*** Supplied data Section Begins ***

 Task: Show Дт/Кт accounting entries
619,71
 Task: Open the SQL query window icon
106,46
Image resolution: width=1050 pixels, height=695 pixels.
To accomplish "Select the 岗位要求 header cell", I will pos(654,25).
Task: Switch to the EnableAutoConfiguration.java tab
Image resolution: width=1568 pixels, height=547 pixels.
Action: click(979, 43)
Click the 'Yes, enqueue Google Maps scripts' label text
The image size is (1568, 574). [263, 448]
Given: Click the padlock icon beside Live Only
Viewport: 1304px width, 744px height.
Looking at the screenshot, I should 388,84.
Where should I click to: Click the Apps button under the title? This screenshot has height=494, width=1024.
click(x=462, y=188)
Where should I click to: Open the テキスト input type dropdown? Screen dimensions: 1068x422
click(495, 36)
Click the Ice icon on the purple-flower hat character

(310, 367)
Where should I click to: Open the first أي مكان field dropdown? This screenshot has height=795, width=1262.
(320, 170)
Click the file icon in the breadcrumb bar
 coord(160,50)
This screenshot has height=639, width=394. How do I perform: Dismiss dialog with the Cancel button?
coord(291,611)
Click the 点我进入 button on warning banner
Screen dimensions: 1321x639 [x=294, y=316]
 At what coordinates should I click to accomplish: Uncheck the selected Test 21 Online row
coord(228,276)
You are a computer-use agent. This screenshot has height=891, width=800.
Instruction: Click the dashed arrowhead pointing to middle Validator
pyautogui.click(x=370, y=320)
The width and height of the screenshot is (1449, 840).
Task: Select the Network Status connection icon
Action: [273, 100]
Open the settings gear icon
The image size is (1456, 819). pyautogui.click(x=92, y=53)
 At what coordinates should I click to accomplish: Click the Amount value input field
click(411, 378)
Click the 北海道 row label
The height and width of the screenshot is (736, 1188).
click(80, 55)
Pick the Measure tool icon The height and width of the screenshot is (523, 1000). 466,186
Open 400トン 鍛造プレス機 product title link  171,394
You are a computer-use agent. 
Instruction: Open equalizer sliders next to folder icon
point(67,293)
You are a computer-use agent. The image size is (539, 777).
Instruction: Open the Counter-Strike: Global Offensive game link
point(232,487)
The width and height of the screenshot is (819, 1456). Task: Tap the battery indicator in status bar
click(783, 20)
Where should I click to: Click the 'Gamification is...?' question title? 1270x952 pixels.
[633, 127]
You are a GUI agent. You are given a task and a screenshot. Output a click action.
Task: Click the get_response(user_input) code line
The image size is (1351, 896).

*** Supplied data Section Ends ***

Work request: Your answer should consist solely of the lines above from the line with "Open the settings gear icon" to the line with "You are a computer-use agent. The", both included, reproduced exactly.

Result of this exercise:
Open the settings gear icon
The image size is (1456, 819). pyautogui.click(x=92, y=53)
 At what coordinates should I click to accomplish: Click the Amount value input field
click(411, 378)
Click the 北海道 row label
The height and width of the screenshot is (736, 1188).
click(80, 55)
Pick the Measure tool icon The height and width of the screenshot is (523, 1000). 466,186
Open 400トン 鍛造プレス機 product title link  171,394
You are a computer-use agent. 
Instruction: Open equalizer sliders next to folder icon
point(67,293)
You are a computer-use agent. The image size is (539, 777).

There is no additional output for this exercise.